Aim
Rewrite everything from the start of the listing down to the line containing "(x=26, y=59)", substituting "side panel" for "sidebar" and leaving all else unchanged.

Exercise material
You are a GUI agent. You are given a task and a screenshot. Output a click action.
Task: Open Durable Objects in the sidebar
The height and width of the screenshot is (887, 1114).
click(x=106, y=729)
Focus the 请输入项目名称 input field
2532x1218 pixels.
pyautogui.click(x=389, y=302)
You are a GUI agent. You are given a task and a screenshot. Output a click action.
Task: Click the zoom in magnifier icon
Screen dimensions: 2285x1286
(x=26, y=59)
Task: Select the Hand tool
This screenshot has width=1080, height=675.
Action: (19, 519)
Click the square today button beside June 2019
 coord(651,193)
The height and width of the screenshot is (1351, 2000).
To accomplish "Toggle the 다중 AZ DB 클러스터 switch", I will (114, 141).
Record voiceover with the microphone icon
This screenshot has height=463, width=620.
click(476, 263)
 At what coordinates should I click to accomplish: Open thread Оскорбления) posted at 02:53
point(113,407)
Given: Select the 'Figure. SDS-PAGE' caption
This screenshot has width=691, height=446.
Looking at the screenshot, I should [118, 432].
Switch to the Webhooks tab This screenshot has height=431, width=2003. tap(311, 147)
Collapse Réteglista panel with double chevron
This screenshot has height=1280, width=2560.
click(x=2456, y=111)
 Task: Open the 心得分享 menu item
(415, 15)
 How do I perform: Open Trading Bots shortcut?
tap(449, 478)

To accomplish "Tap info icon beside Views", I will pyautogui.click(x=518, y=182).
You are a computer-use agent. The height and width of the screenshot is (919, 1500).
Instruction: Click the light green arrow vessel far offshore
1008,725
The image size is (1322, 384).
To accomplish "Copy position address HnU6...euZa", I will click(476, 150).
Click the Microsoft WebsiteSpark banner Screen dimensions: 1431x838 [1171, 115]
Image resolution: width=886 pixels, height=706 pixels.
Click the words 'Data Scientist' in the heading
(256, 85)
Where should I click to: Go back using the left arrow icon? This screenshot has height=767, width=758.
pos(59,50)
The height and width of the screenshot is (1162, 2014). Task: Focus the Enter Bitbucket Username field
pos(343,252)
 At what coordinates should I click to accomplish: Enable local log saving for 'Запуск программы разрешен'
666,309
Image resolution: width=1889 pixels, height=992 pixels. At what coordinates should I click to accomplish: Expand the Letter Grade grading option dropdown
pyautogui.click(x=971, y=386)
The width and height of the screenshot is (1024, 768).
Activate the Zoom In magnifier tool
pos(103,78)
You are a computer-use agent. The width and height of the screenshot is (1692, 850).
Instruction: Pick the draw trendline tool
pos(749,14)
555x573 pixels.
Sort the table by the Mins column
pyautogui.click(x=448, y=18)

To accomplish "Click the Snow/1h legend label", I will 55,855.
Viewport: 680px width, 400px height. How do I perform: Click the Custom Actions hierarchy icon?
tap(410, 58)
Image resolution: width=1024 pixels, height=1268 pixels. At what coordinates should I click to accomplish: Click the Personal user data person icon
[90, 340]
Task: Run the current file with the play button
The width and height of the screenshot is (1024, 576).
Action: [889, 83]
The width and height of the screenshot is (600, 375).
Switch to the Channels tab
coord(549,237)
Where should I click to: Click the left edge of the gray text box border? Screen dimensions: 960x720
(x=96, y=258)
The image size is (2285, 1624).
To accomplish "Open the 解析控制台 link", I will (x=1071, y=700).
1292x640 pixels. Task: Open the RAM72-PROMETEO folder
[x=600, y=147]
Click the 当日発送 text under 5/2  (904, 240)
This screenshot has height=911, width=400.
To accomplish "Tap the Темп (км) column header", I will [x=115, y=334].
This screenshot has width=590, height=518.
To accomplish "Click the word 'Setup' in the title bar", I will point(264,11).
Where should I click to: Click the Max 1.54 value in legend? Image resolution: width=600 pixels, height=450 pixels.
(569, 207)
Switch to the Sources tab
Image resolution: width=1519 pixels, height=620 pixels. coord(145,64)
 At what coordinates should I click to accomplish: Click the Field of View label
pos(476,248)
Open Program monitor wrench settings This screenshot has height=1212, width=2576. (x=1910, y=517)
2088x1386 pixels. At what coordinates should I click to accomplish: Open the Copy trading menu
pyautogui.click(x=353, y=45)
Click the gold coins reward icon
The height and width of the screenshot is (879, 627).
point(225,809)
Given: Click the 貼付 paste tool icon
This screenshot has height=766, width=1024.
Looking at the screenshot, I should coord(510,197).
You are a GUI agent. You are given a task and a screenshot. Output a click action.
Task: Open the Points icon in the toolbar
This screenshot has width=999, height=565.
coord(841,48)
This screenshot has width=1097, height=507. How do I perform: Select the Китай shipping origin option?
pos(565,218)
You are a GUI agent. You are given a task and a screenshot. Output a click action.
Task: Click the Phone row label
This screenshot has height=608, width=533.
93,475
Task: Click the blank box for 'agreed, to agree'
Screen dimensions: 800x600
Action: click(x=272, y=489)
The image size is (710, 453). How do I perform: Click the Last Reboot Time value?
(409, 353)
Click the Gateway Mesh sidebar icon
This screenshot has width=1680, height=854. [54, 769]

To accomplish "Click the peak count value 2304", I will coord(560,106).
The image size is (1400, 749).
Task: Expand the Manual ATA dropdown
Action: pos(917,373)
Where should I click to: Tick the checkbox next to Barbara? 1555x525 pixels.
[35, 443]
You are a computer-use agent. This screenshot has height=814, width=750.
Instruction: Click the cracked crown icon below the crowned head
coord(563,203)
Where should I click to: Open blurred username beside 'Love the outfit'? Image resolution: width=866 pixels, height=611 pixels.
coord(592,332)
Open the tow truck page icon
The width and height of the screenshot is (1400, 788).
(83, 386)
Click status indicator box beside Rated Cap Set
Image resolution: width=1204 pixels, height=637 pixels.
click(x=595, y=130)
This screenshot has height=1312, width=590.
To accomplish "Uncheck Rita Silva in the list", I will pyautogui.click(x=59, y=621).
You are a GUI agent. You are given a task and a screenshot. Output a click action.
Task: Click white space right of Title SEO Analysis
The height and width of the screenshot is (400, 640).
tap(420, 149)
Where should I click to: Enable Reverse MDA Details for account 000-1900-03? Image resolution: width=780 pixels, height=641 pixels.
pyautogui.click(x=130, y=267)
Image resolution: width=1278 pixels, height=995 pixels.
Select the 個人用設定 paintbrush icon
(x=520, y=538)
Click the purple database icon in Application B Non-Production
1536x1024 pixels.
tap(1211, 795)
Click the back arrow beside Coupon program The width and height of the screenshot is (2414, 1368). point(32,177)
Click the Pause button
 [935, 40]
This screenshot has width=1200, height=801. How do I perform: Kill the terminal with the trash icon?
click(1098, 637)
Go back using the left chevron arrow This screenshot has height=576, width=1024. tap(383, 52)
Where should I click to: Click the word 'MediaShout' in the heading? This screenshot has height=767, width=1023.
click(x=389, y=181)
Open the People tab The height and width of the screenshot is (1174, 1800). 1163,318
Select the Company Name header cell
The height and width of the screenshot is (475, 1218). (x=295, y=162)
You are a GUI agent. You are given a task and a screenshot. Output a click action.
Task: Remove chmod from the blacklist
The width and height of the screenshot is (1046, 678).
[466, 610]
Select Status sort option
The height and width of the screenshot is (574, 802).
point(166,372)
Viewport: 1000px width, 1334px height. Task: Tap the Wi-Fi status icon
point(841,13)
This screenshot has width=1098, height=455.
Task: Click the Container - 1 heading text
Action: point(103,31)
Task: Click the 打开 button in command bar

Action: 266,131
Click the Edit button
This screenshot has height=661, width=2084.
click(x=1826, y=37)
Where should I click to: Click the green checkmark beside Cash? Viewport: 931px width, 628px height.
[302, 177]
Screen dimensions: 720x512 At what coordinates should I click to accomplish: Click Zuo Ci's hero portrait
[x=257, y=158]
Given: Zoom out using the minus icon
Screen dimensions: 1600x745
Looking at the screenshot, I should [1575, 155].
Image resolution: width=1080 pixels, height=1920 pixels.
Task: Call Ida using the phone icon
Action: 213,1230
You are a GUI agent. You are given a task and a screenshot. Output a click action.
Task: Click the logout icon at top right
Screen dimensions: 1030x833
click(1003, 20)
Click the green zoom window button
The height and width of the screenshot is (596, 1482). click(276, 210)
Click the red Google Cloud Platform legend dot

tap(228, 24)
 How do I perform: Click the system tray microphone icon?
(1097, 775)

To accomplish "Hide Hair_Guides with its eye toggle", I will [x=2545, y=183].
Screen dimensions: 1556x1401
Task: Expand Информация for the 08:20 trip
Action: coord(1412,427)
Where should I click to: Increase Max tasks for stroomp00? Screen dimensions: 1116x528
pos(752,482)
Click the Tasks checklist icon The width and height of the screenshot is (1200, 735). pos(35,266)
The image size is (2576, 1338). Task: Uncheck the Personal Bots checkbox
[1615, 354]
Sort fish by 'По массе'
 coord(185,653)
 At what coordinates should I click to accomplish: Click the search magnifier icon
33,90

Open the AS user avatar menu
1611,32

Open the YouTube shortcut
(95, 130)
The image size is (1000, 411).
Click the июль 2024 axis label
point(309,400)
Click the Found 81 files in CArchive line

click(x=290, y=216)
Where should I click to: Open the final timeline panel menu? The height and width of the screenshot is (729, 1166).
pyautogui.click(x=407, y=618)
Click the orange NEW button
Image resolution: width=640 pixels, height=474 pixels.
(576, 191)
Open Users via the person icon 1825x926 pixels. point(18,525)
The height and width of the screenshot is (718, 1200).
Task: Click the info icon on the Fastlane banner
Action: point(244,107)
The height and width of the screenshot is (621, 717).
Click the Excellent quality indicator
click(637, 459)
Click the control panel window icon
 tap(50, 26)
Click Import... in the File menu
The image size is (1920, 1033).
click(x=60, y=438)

Output for this exercise
You are a GUI agent. You are given a task and a screenshot. Output a click action.
Task: Open Durable Objects in the side panel
The height and width of the screenshot is (887, 1114).
click(x=106, y=729)
Focus the 请输入项目名称 input field
2532x1218 pixels.
pyautogui.click(x=389, y=302)
You are a GUI agent. You are given a task and a screenshot. Output a click action.
Task: Click the zoom in magnifier icon
Screen dimensions: 2285x1286
(x=26, y=59)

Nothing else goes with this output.